Money-grubbing touts spoil it for everyone again.

This year’s Record Store Day was the biggest ever, with over 600 limited edition releases hitting the shelves of shops in the US and UK. Naturally, the touts had a field day, placing hundreds of records for sale online at inflated prices even before the day had got underway.

The madness prompted veteran mod Paul Weller to issue a statement claiming he would never take part in RSD again. “The greedy touts making a fast buck off genuine fans is disgusting and goes against the whole philosophy of RSD,” he wrote.

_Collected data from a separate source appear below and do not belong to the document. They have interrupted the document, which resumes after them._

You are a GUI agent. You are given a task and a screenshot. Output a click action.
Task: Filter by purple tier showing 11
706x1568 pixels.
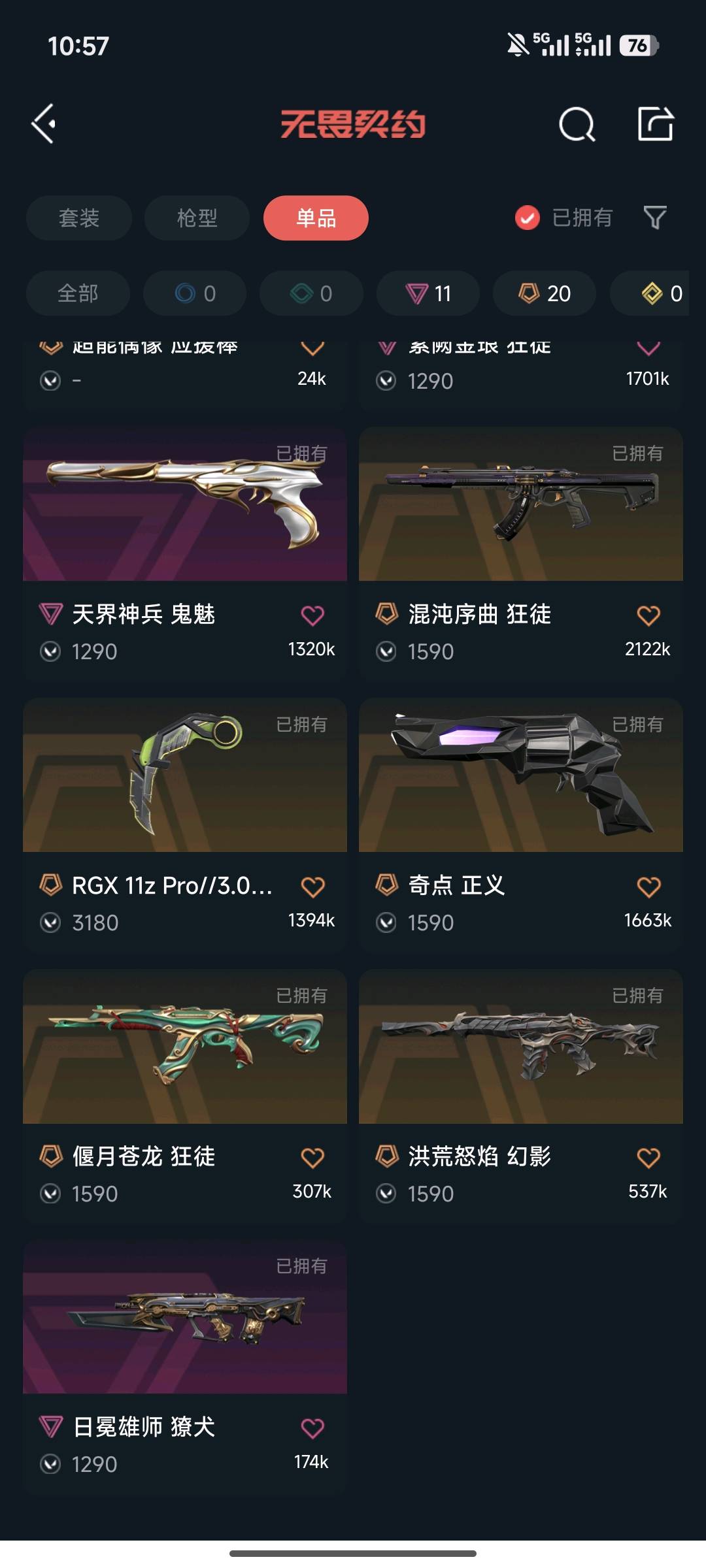pos(428,293)
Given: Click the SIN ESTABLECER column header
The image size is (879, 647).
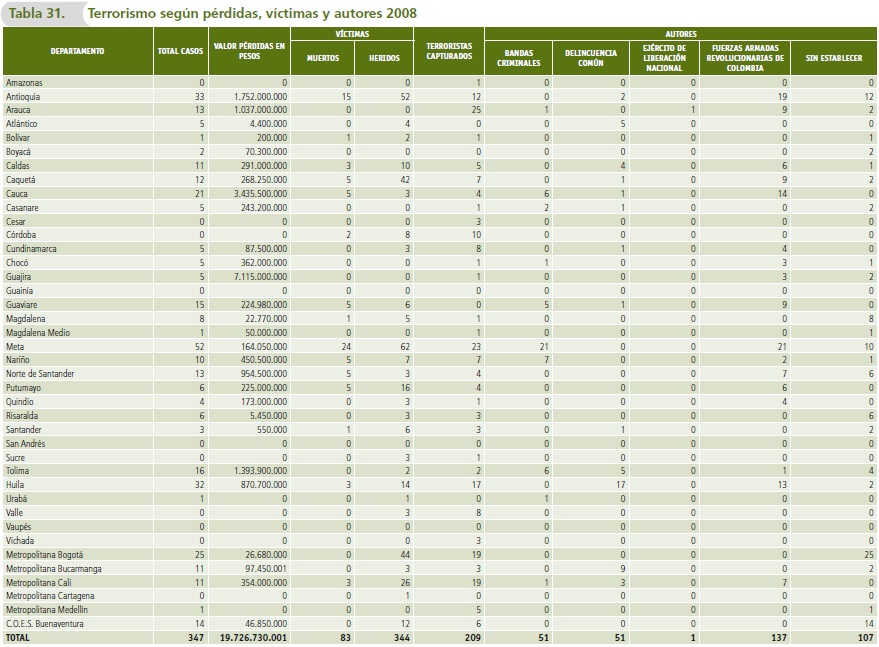Looking at the screenshot, I should coord(834,58).
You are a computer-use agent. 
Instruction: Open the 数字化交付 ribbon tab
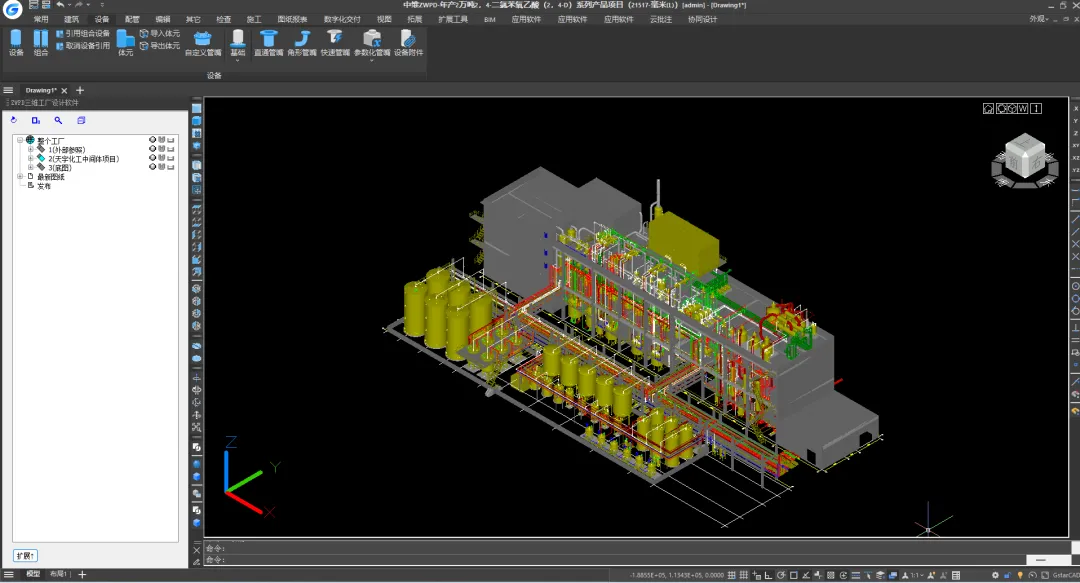(x=342, y=19)
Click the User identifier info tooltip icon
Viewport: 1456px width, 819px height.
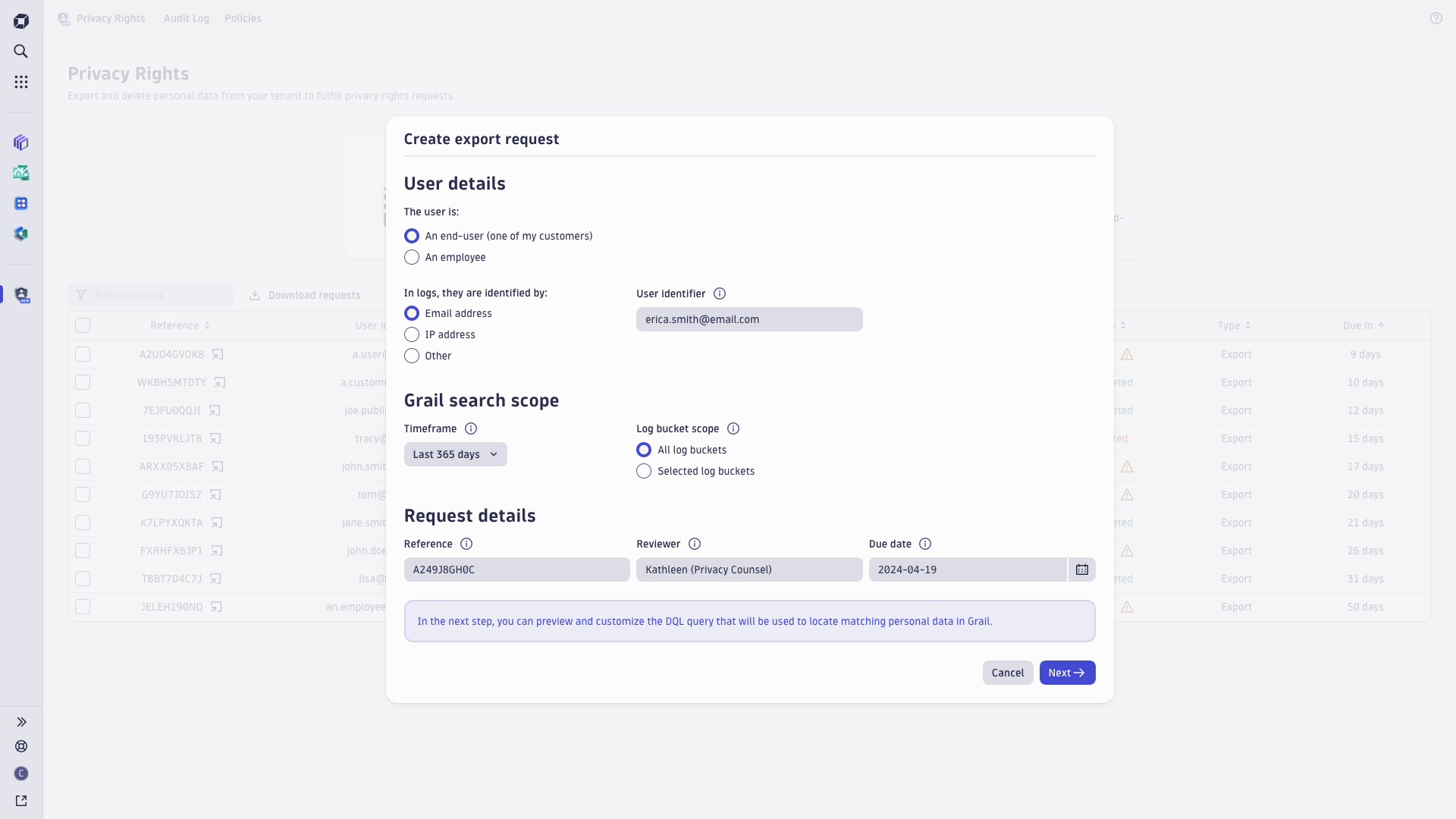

In response, RSD organisers have issued their own statement explaining what they’ve been doing to combat touts:

“We share Paul Weller’s frustration at evidence that ‘Brand New Toy’ has been offered for sale on eBay, and we are disappointed that despite our best efforts to drive out the touts, once again some people are seeking to exploit the goodwill of artists and labels by selling RSD exclusives at vastly-inflated prices on eBay.

At just 500 copies Paul Weller’s ‘Brand New Toy’ was one of the most limited editions available on RSD and so some re-selling was expected. However, thanks to the measures we have taken on re-sales, overall the number of complaints about unauthorised sales this year is well down on previous years, though we continue to monitor eBay on an hour-by-hour basis.

We clearly cannot control the activities of members of the public, but the Record Store Day Code of Conduct makes it clear that any store found to be complicit in unauthorised sales on eBay faces being banned from future events.

Record Store Day would not exist without the support and commitment of artists and labels and we take our responsibility to them very seriously.”

Meanwhile, Hannah Weller, wife of the former Jam frontman, has been conducting her own investigation into one particularly fishy eBay seller, who has placed several copies of ‘Brand New Toy’ up for auction.

As Clash report, Weller claims that the seller ‘homerrocksuk’, who supposedly owns 15 of the 500 copies that were pressed up, is the son of the managing director of Lancashire-based Townsend Records.